In etwa zehn Tagen beginnt wieder die Fastenzeit. Eine Zeit, die gläubige Christen nutzen, um sich auf das Wesentliche zu konzentrieren. Sie verzichten auf das, was sie verblendet, benebelt oder womöglich vom richtigen Pfad abbringen könnte. Der Grund: Sie wollen wieder zum Kern der Dinge zurückfinden und darin die Wahrheit entdecken. Sie wollen statt eines allumfassenden Relativismus wieder richtig und falsch unterscheiden können.
Wesentlich für die Christen war dabei immer, daß das Enthalten an sich keinen Eigenwert hat. Es sollte lediglich ein Stachel im Fleisch sein, der daran erinnert, die Prioritäten neu zu sortieren und den Blick vom eigenen Nabel auf Gott zu richten, um hören zu können, was er zu sagen hat.
Anders ist es heute, wo das Fasten zu einer Art Wellness-Programm geworden ist – am besten noch in Verbindung mit Meditation und fernöstlichem Gleichklang. Man soll sich und seine Gedanken leeren, um sich selbst etwas Gutes zu tun und, ja, um einfach mal leer und „offen“ zu sein. Die Frage ist, offen für was?
Der Unterschied zwischen dem heutigen Modefasten und dem eigentlichen christlichen Fasten mag auf dem ersten Blick gar nicht so groß sein. Schließlich geht es auch heute um Konzentration, Reinigung und um Abspecken, im weitesten Sinn des Wortes. Doch der Unterschied ist gravierend: Während beim einen der Blick geweitet wird und das Ich in den Hintergrund tritt, wird beim anderen der Blick noch tiefer auf den eigenen Nabel gerichtet.

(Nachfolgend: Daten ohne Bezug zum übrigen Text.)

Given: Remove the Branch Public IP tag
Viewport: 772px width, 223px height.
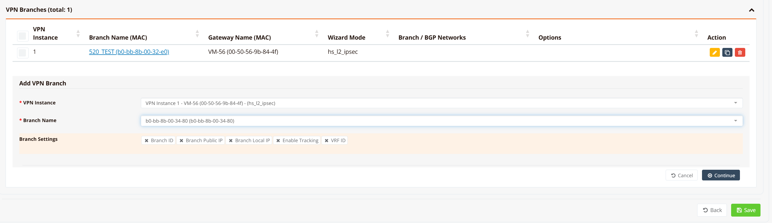Looking at the screenshot, I should pos(181,140).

Prediger sollen auch mal fasten
Ist es also ein Wunder, daß die mittlerweile nur noch wenig am christlichen Glauben orientierte Evangelische Kirche in Deutschland (EKD) auch beim Fasten auf eine zeitgeistliche Schiene geraten ist? Eine neue Initiative des Zentrums für evangelische Predigtkultur wirbt derzeit für „Sieben Wochen ohne große Worte“, was an das diesjährige Motto der Fastenaktion der EKD anknüpfen soll: „Selber denken – sieben Wochen ohne falsche Gewißheiten“.
Bei der Aktion soll in der Kirche auf „große Worte“ wie Auferstehung, Buße, Christus, Erlösung, Ewigkeit, Seele, Kreuz, Liebe, Unendlichkeit, Heil, Weisheit oder Leiden verzichtet werden. Der Grund: Prediger sollen auch mal fasten. Und zwar von diesen großen, angsteinflößenden Worten. Sie sollen versuchen, ohne sie auszukommen, weil diese Worte sowieso nur als „Platzhalter“ dienten, „aus denen die Inhalte längst ausgewandert sind“, heißt es auf der Internetseite der Initiative. Die Menschen sollten statt dessen lieber „selber denken“ – „ohne falsche Gewißheiten“.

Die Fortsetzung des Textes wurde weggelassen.